FRAGMENTO PARA LEER:
La ambición de poder y riqueza
Poder, riqueza y corrupción son palabras que han definido gran parte de la historia de las civilizaciones. Querer ser rico y poderoso, económica o políticamente, no es malo mientras dichas ambiciones tengan como fin objetivos éticos y moralmente positivos y legítimos, en beneficio propio y para la sociedad como un todo.
El problema surge cuando estas ambiciones se tornan obsesivas, posesivas y desequilibran el carácter de los individuos, al punto de internalizar que, para su obtención y uso, requieren incurrir en los principales pecados capitales de la religión católica, como la envidia, la avaricia y la codicia. Para justificar así la necesidad de controlar y disponer de vidas y destinos a voluntad, al estilo de El Príncipe de Maquiavelo: “El fin justifica los medios”. Ejemplos históricos de estas conductas fueron los Duvalier en Haití, Pinochet en Chile, Batista en Cuba, Somoza en Nicaragua y Enron y Lehman Brothers, entre muchos otros.
Llegado a este punto, la persona ya está corrupta y, como un virus, propaga su corrupción a todos cuantos lo rodean, a tal punto que si la administración de justicia no funciona a cabalidad, este mal deviene en una práctica o uso social “tolerable”, ya que no hay costo ni pena en delinquir ni en usar la violencia. Poco a poco, ese ejemplo distorsiona los valores básicos de la sociedad y de las futuras generaciones, como un todo.
Ejemplo de ello es que a principios del siglo XX, al ser entrevistado uno de los más ricos y poderosos magnates estadounidenses y solicitarle resumir en una palabra qué quería del futuro ahora, que lo había alcanzado todo económica y políticamente, él contestó: “Más”. Irónica es también la historia de que ya agonizando Stalin, aún seguía dando instrucciones sobre la vida y bienes de sus súbditos, en la Unión Soviética.

TAREA A:
Resume en dos oraciones el texto sobre la ambición de poder y riqueza.
TAREA B:
Por favor, retoma el texto sobre la ambición de poder y riqueza y continúalo a partir de su última oración.

MATERIAL PROPORCIONADO:
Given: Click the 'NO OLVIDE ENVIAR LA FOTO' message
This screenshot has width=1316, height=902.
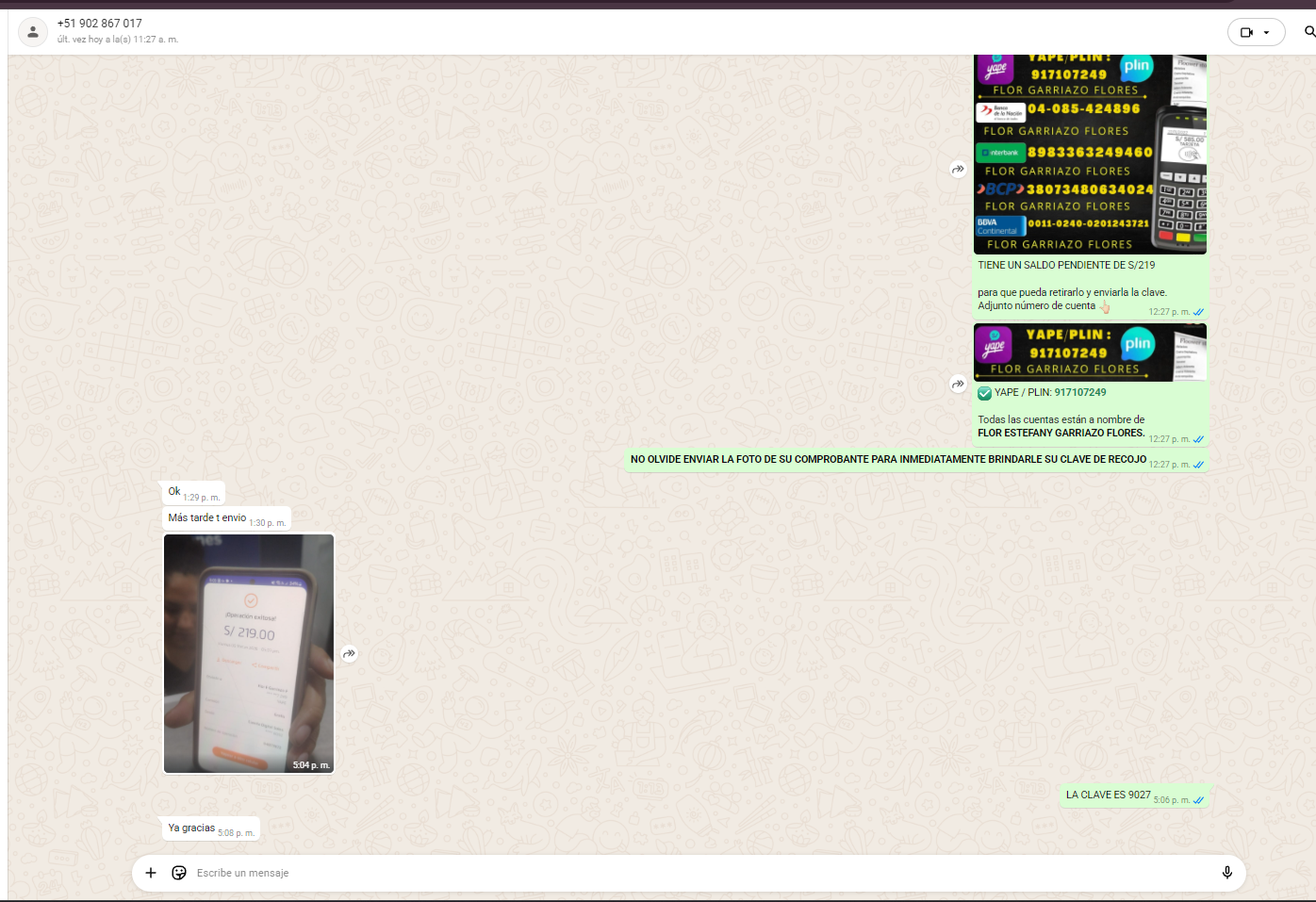Looking at the screenshot, I should (887, 460).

RESPUESTA ESPERADA A:
Querer ser rico y poderoso no es malo si persigue fines éticos y legítimos, pero se vuelve un problema cuando la ambición se hace obsesiva y lleva a la envidia, la avaricia y la codicia, como en los casos de los Duvalier, Pinochet, Batista, Somoza, Enron y Lehman Brothers. Quien llega a ese punto propaga su corrupción, y si la justicia no funciona, esta se convierte en una práctica social tolerable que distorsiona los valores de la sociedad y de las futuras generaciones.

RESPUESTA ESPERADA B:
Igual pasa, cuando enseñamos a nuestros hijos, desde pequeños, a jugar Monopolio, un juego cuya meta es destruir a los adversarios y apoderarse de todos los bienes posibles en el tablero. De forma que triunfa quien al final tenga más dinero. Pero nos olvidamos de enseñarle la lección más importante, de que no importa quién ganó o perdió el juego, al final todo vuelve a la caja. No te quedas ni te llevas nada.
Cuentan que Alejandro Magno, ya cerca de la muerte, reunió a sus generales para pedirle que le cumplieran tres deseos póstumos: que su féretro fuera cargado por los más famosos médicos del imperio, que a lo largo del trayecto repartieran las riquezas acumuladas de sus conquistas y que lo enterraran en una simple caja de madera, con las manos fuera del ataúd. Al solicitarle que explicará el porqué de esos inusuales pedidos, manifestó que quería que todo el mundo viera que ni Alejandro el Grande, con la ayuda de los doctores más connotados, podía escapar a la muerte; que todas las riquezas de sus conquistas quedarían en manos de los pueblos incorporados al imperio, y que así como vino al mundo, solo y sin nada, se iba del mundo solo y sin llevarse nada. Tremenda lección del quizás más grande y poderoso conquistador de la historia.
Quienes deseen profundizar en esta reflexión pueden leer el libro del Eclesiastés que, de forma brillante y en probable referencia al gran rey Salomón, a final de cuentas lo resume todo en una frase: “Vanidad de vanidades todo es vanidad”.